Loin d’être le premier médium au pays à se voir obligé de le faire — et loin d’en être le dernier —, TVA abolit 68 postes. L’air du temps est maussade pour les médias. En démocratie, ce n’est pas une bonne nouvelle. Or, rien de cela n’est de génération spontanée.
L’inaction béate du fédéral face aux GAFA — Google, Amazon, Facebook et Apple, sans compter Netflix ou autres pieuvres du numérique —, nourrit l’affaiblissement des médias québécois et canadiens. Selon la présidente et chef de la direction du Groupe TVA, France Lauzière, « afin d’assurer notre survie, nous devons faire des choix difficiles pour protéger la production de contenu original de langue française, créé au Québec ».
Les mots-clés sont « contenu original de langue française, créé au Québec ». Pour la seule nation francophone d’Amérique, l’enjeu est carrément vital. D’autant plus que ceux qu’on appelle les « géants » du numérique sont en fait des mastodontes rendus intouchables pour cause d’ineptie gouvernementale.
Inepte
Graciés par le fédéral d’un congé de taxes pour des raisons aussi obscures que douteuses, ces mastodontes mangent tout rond les plus petits qu’eux. Quant au CRTC, il ferme les yeux. Nous voilà donc prisonniers d’un écosystème gravement inéquitable où les mastodontes étrangers règnent en rois et maîtres.

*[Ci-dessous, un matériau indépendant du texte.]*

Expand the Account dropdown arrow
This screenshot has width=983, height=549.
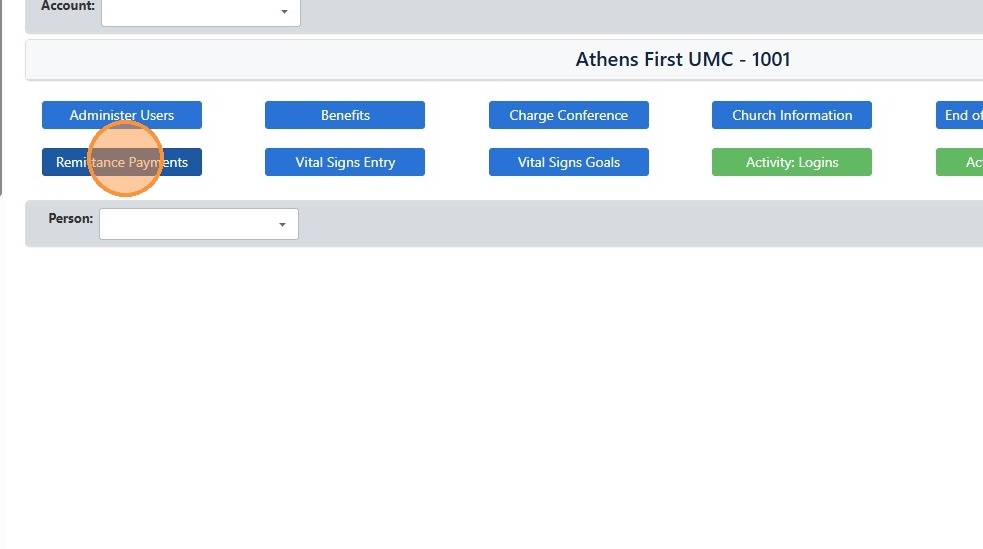point(284,12)
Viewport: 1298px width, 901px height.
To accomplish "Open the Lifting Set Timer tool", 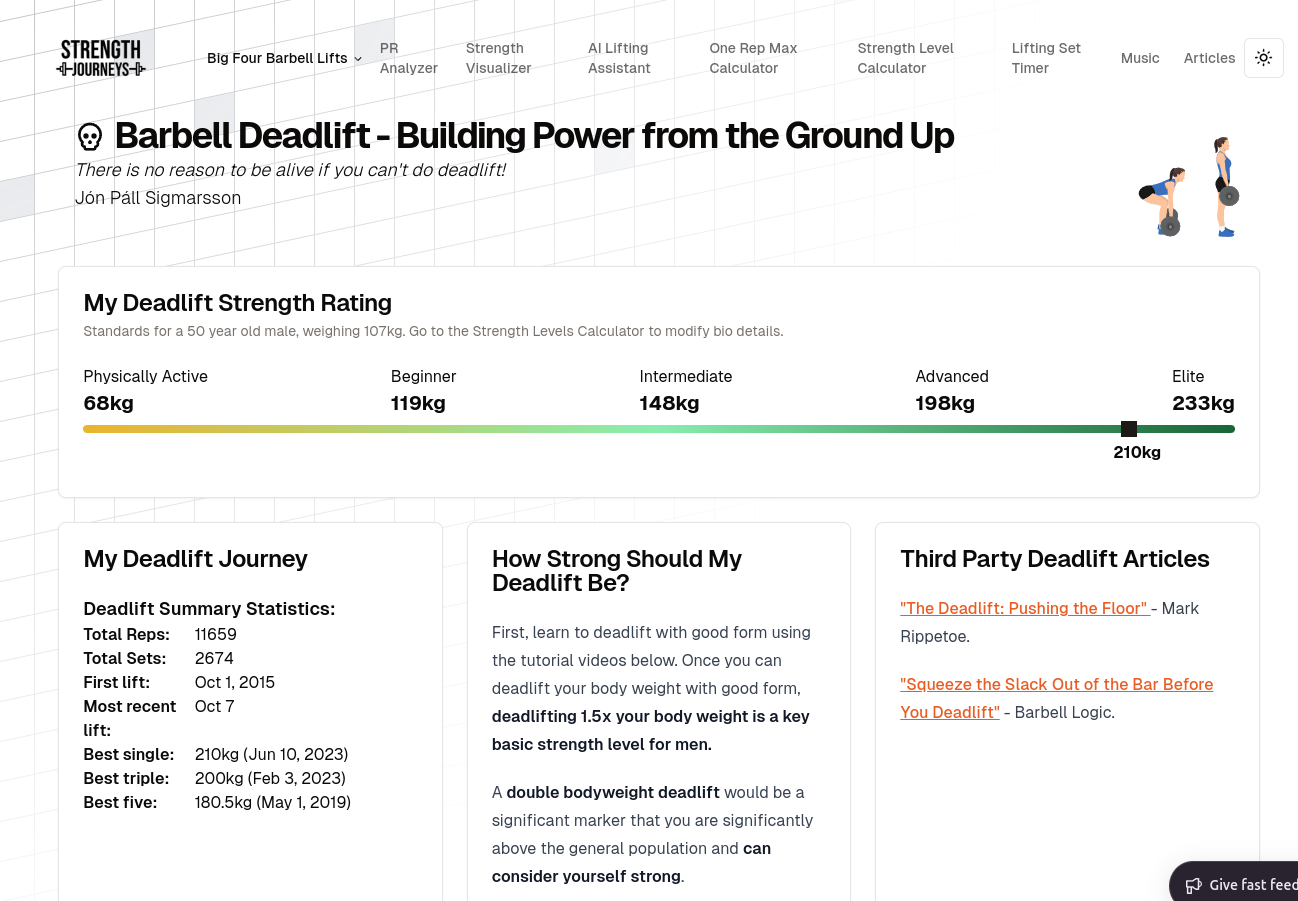I will [1046, 58].

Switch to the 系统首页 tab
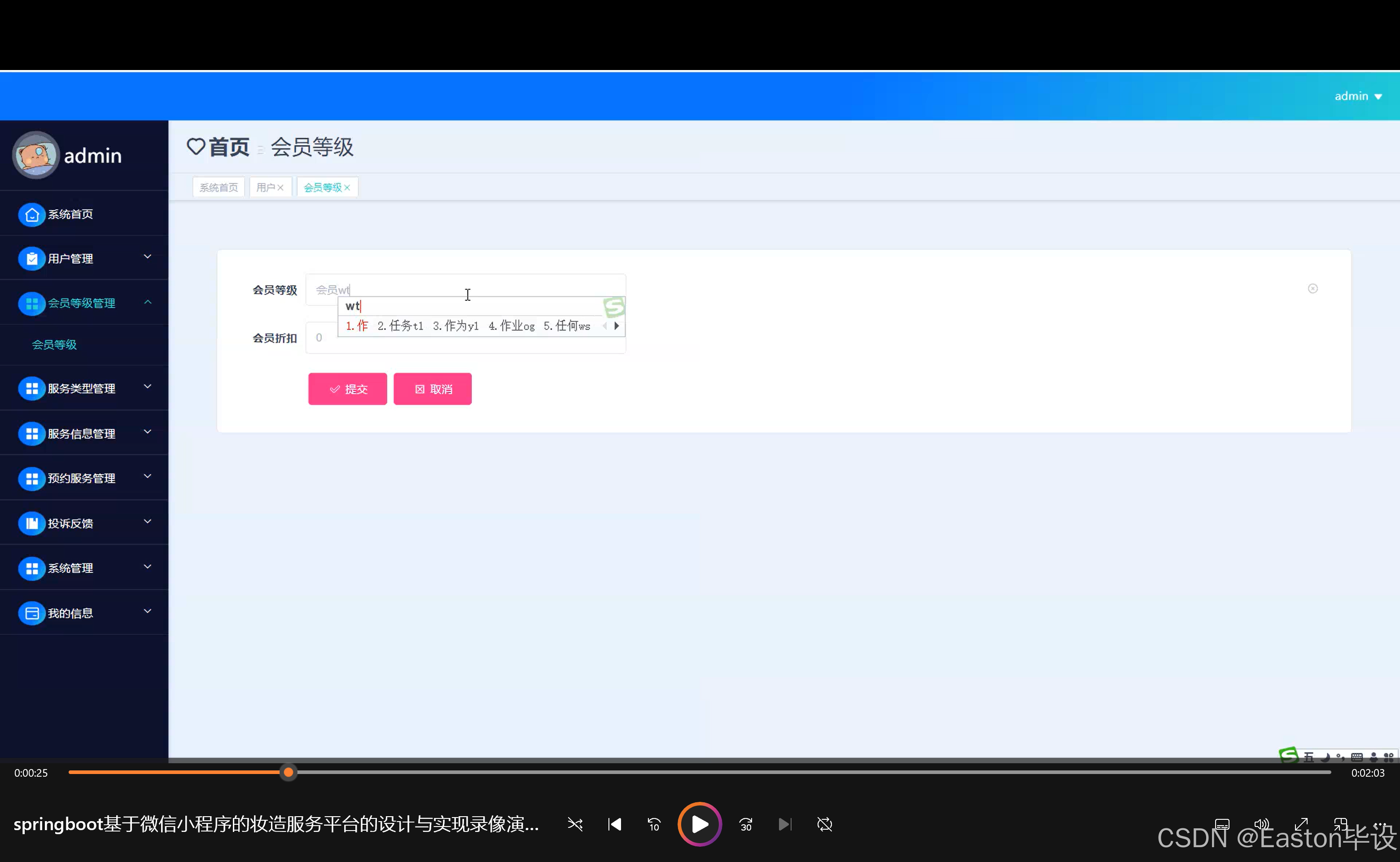(218, 186)
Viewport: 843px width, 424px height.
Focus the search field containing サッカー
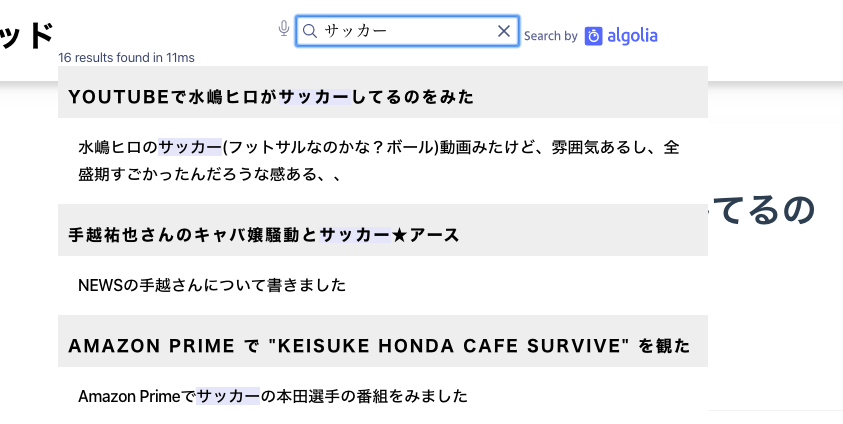click(407, 31)
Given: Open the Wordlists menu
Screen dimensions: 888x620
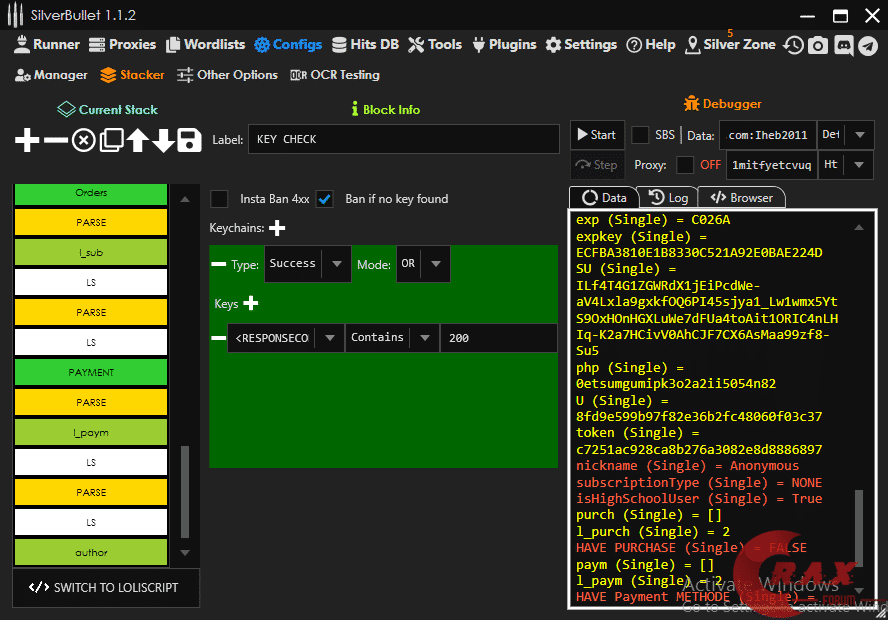Looking at the screenshot, I should pyautogui.click(x=205, y=44).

Résultat : année après année, c’est à coup de centaines de millions que le gouvernement prive lui-même le trésor public. Aussi inepte que sa prédécesseur Mélanie Joly, le ministre du Patrimoine canadien, Pablo Rodriguez, verse maintenant dans le ridicule. Questionné à la Chambre des communes, il s’en est pris au gouvernement Harper. Lequel, lance-t-il, « a eu les deux doigts dans le nez pendant 10 ans et n’a rien fait ».
Pardon ? Les libéraux de Justin Trudeau sont au pouvoir depuis 2015. Les conservateurs n’ont certes rien fait. Depuis quatre ans, les libéraux, pourtant bien au fait des impacts toxiques de leur propre inaction sur les médias canadiens et québécois, ont néanmoins réussi un exploit prodigieux. Celui de se plonger quant à eux les quatre doigts dans le nez.
Hypocrisie
Le ministre Rodriguez a aussi laissé tomber ceci : « nous allons nous assurer que tous ceux qui profitent du système y contribuent ». Vraiment ? Aussi lent qu’un éléphant en pleine canicule, le gouvernement Trudeau a attendu jusqu’à l’an dernier pour convier un groupe d’experts à réfléchir à une possible modernisation des lois sur les télécommunications et la radiodiffusion.
Pis encore, son rapport final n’est dû qu’en 2020, soit bien après les élections d’octobre prochain. En d’autres termes, le gouvernement Trudeau ne voit aucune urgence d’agir pour imposer aux GAFA et Netflix de ce monde les mêmes règles du jeu qu’à nos propres médias. De quoi peut-il tant avoir peur ?
L’ultime hypocrisie est bassement politique. Pendant que les gouvernements Harper et Trudeau ont prétendu être de grands défenseurs de la culture canadienne, ils ont choisi d’engraisser les mastodontes qui l’américanisent à tous crins. Le tout, au détriment des médias d’ici qui, eux, la portent à bout de bras. Cherchez l’erreur.